REQUIREMENTS> Copy the following records verbatim, keeping every line as it appears.
>> start GIVEN INFORMATION
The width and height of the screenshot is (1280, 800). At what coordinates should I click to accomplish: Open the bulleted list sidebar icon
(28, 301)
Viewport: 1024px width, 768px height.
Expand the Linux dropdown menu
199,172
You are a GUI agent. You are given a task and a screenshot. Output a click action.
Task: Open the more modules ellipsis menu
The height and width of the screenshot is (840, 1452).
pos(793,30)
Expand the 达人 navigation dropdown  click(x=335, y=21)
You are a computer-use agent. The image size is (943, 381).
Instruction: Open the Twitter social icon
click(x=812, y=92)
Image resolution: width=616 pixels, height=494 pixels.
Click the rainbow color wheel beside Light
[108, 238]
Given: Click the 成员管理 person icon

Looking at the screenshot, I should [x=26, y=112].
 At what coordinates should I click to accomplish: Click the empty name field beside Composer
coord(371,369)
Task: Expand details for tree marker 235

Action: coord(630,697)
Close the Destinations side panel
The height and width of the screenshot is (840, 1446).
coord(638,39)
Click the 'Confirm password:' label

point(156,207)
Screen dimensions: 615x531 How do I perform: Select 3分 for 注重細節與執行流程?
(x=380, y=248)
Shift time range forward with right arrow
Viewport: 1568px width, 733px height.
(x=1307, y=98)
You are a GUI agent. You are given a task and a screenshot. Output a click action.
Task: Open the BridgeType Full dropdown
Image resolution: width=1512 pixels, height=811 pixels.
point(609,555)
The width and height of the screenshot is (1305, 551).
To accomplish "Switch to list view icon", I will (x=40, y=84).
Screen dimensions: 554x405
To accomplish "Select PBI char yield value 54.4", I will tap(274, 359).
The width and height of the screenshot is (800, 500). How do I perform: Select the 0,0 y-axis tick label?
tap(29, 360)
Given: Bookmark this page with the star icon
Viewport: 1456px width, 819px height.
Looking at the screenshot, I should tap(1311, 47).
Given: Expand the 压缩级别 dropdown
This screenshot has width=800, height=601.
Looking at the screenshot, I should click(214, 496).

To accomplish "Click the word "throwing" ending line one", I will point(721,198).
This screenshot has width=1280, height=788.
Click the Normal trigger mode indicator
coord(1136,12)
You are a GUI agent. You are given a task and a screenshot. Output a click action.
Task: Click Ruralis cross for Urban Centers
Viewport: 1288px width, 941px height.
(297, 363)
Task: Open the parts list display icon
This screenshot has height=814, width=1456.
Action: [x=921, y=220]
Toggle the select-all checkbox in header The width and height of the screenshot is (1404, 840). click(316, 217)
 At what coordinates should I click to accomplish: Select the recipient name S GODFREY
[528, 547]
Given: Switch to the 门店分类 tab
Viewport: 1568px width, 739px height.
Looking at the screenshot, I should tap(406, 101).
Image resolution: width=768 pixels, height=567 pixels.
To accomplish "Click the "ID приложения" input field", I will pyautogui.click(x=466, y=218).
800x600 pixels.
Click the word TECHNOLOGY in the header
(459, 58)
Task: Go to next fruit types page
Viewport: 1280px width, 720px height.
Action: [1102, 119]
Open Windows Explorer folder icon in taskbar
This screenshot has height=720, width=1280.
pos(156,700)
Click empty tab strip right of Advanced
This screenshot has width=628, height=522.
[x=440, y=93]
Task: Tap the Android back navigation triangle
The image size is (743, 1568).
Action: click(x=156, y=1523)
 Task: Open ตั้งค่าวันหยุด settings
>> end GIVEN INFORMATION
WRITTEN RESPONSE>
The width and height of the screenshot is (1280, 800). At what coordinates should I click to accomplish: Open the bulleted list sidebar icon
(28, 301)
Viewport: 1024px width, 768px height.
Expand the Linux dropdown menu
199,172
You are a GUI agent. You are given a task and a screenshot. Output a click action.
Task: Open the more modules ellipsis menu
The height and width of the screenshot is (840, 1452).
pos(793,30)
Expand the 达人 navigation dropdown  click(x=335, y=21)
You are a computer-use agent. The image size is (943, 381).
Instruction: Open the Twitter social icon
click(x=812, y=92)
Image resolution: width=616 pixels, height=494 pixels.
Click the rainbow color wheel beside Light
[108, 238]
Given: Click the 成员管理 person icon

Looking at the screenshot, I should [x=26, y=112].
 At what coordinates should I click to accomplish: Click the empty name field beside Composer
coord(371,369)
Task: Expand details for tree marker 235

Action: coord(630,697)
Close the Destinations side panel
The height and width of the screenshot is (840, 1446).
coord(638,39)
Click the 'Confirm password:' label

point(156,207)
Screen dimensions: 615x531 How do I perform: Select 3分 for 注重細節與執行流程?
(x=380, y=248)
Shift time range forward with right arrow
Viewport: 1568px width, 733px height.
(x=1307, y=98)
You are a GUI agent. You are given a task and a screenshot. Output a click action.
Task: Open the BridgeType Full dropdown
Image resolution: width=1512 pixels, height=811 pixels.
point(609,555)
The width and height of the screenshot is (1305, 551).
To accomplish "Switch to list view icon", I will (x=40, y=84).
Screen dimensions: 554x405
To accomplish "Select PBI char yield value 54.4", I will tap(274, 359).
The width and height of the screenshot is (800, 500). How do I perform: Select the 0,0 y-axis tick label?
tap(29, 360)
Given: Bookmark this page with the star icon
Viewport: 1456px width, 819px height.
Looking at the screenshot, I should tap(1311, 47).
Given: Expand the 压缩级别 dropdown
This screenshot has width=800, height=601.
Looking at the screenshot, I should click(214, 496).

To accomplish "Click the word "throwing" ending line one", I will point(721,198).
This screenshot has width=1280, height=788.
Click the Normal trigger mode indicator
coord(1136,12)
You are a GUI agent. You are given a task and a screenshot. Output a click action.
Task: Click Ruralis cross for Urban Centers
Viewport: 1288px width, 941px height.
(297, 363)
Task: Open the parts list display icon
This screenshot has height=814, width=1456.
Action: [x=921, y=220]
Toggle the select-all checkbox in header The width and height of the screenshot is (1404, 840). click(316, 217)
 At what coordinates should I click to accomplish: Select the recipient name S GODFREY
[528, 547]
Given: Switch to the 门店分类 tab
Viewport: 1568px width, 739px height.
Looking at the screenshot, I should tap(406, 101).
Image resolution: width=768 pixels, height=567 pixels.
To accomplish "Click the "ID приложения" input field", I will pyautogui.click(x=466, y=218).
800x600 pixels.
Click the word TECHNOLOGY in the header
(459, 58)
Task: Go to next fruit types page
Viewport: 1280px width, 720px height.
Action: [1102, 119]
Open Windows Explorer folder icon in taskbar
This screenshot has height=720, width=1280.
pos(156,700)
Click empty tab strip right of Advanced
This screenshot has width=628, height=522.
[x=440, y=93]
Task: Tap the Android back navigation triangle
The image size is (743, 1568).
Action: click(x=156, y=1523)
 Task: Open ตั้งค่าวันหยุด settings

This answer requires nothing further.